- [Information provided]
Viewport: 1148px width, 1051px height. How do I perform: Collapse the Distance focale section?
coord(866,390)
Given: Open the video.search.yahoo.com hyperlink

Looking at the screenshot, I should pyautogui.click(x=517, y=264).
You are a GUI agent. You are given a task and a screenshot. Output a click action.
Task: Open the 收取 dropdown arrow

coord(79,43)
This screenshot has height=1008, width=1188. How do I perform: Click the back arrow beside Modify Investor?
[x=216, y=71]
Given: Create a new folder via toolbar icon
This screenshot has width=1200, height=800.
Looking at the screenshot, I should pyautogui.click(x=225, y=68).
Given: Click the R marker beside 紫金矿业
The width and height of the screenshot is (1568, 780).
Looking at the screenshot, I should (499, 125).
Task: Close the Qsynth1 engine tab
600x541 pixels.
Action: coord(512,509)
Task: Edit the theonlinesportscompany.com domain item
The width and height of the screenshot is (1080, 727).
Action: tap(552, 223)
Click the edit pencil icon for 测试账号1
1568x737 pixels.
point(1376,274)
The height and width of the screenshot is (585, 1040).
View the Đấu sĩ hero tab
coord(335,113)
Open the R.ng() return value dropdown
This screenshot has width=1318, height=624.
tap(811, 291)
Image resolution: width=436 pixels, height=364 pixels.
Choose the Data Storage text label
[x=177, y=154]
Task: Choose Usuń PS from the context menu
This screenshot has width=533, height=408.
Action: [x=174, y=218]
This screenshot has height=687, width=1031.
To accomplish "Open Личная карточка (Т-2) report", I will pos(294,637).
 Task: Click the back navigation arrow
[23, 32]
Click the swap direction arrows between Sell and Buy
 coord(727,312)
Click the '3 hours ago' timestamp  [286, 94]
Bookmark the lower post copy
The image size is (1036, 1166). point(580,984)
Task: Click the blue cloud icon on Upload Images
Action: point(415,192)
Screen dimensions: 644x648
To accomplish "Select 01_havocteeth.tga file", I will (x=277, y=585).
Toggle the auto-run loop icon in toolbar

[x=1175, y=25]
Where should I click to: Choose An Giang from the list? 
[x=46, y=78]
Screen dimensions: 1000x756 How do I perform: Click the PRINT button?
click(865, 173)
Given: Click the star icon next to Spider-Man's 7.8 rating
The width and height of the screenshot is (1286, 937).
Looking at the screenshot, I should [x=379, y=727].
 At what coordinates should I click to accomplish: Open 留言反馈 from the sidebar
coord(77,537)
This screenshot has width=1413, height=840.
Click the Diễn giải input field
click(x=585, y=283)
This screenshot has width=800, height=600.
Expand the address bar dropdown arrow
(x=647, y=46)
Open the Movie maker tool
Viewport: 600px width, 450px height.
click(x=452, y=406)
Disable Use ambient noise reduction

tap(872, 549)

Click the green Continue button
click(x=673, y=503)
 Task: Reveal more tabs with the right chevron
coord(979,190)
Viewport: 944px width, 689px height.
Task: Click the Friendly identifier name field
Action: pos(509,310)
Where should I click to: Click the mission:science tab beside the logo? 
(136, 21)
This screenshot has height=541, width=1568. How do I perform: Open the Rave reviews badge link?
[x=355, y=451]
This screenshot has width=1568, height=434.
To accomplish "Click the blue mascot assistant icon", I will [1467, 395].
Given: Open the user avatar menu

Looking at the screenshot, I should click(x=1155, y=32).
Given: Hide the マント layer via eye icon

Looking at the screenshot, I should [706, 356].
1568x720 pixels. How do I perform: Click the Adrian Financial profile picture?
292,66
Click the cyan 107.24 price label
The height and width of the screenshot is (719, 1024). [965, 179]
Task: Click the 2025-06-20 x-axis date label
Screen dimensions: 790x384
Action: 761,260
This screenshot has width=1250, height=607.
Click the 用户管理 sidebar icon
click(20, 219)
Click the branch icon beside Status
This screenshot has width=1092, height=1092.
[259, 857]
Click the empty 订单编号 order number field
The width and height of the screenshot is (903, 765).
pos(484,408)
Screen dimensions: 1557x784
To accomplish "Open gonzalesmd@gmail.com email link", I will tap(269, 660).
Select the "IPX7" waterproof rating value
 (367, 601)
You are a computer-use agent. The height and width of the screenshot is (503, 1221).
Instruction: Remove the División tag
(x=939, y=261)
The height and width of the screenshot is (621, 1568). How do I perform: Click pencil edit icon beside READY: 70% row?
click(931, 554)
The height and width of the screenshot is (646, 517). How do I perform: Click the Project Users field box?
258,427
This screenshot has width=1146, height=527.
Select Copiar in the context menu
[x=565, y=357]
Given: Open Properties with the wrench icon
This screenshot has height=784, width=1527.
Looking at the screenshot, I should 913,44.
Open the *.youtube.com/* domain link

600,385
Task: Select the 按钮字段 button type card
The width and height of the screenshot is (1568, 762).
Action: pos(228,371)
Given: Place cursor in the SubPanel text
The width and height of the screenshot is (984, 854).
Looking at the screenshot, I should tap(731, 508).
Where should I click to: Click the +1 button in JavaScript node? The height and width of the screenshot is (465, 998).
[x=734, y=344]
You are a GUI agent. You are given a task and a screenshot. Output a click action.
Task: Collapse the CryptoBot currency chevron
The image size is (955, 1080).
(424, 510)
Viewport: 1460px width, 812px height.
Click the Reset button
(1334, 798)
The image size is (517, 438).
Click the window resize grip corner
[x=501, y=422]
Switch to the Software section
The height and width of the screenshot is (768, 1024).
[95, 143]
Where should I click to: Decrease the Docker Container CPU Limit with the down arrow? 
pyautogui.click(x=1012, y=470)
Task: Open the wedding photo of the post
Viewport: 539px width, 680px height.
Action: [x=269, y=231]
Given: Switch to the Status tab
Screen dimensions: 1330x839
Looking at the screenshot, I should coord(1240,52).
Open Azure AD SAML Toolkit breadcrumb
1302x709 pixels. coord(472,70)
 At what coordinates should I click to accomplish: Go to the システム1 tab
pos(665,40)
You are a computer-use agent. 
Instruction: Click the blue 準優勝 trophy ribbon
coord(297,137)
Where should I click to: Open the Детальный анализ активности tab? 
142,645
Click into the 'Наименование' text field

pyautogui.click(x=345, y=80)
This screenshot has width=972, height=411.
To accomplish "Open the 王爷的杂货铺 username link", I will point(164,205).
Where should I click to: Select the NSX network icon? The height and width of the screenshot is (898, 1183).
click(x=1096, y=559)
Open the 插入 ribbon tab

- [Short task] Duplicate everything from the line containing "Image resolution: width=436" down to the line containing "Looking at the screenshot, I should [x=379, y=727].", keeping both of those lines.

- [Written response]
Image resolution: width=436 pixels, height=364 pixels.
Choose the Data Storage text label
[x=177, y=154]
Task: Choose Usuń PS from the context menu
This screenshot has width=533, height=408.
Action: [x=174, y=218]
This screenshot has height=687, width=1031.
To accomplish "Open Личная карточка (Т-2) report", I will pos(294,637).
 Task: Click the back navigation arrow
[23, 32]
Click the swap direction arrows between Sell and Buy
 coord(727,312)
Click the '3 hours ago' timestamp  [286, 94]
Bookmark the lower post copy
The image size is (1036, 1166). point(580,984)
Task: Click the blue cloud icon on Upload Images
Action: point(415,192)
Screen dimensions: 644x648
To accomplish "Select 01_havocteeth.tga file", I will (x=277, y=585).
Toggle the auto-run loop icon in toolbar

[x=1175, y=25]
Where should I click to: Choose An Giang from the list? 
[x=46, y=78]
Screen dimensions: 1000x756 How do I perform: Click the PRINT button?
click(865, 173)
Given: Click the star icon next to Spider-Man's 7.8 rating
The width and height of the screenshot is (1286, 937).
Looking at the screenshot, I should [x=379, y=727].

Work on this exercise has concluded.